EXERCISE BRIEF: All of the data that follows should be retyped exactly, please, except the pictures.

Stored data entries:

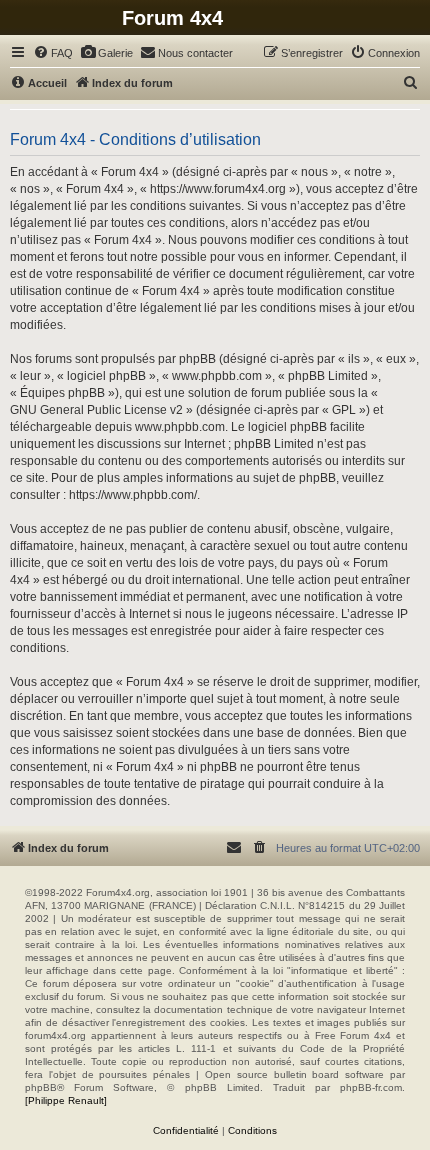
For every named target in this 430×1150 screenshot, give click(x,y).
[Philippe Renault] (66, 1100)
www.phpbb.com (180, 427)
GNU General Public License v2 (96, 410)
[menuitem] (53, 53)
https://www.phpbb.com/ (133, 495)
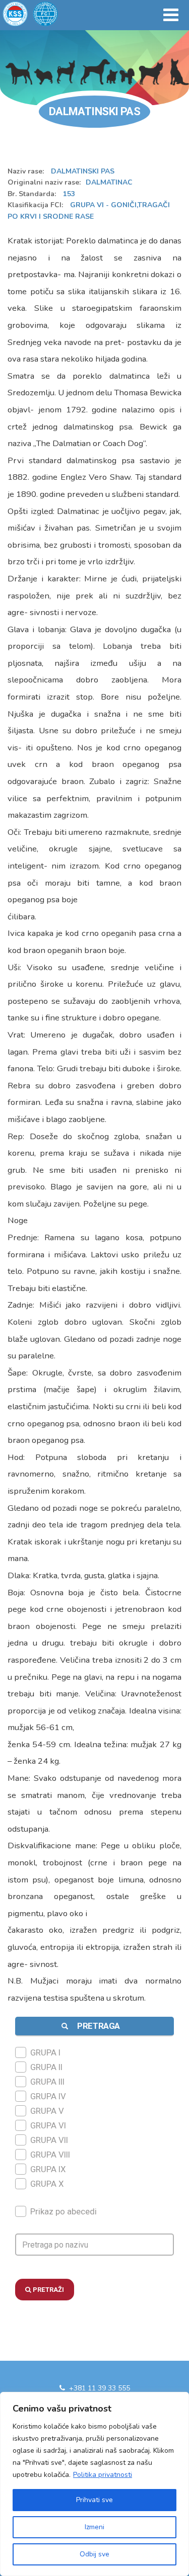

ANSWER AREA:
For every named target in this 430×1150 screenshot, give click(x,y).
[Philippe Renault] (66, 1100)
www.phpbb.com (180, 427)
GNU General Public License v2 (96, 410)
[menuitem] (53, 53)
https://www.phpbb.com/ (133, 495)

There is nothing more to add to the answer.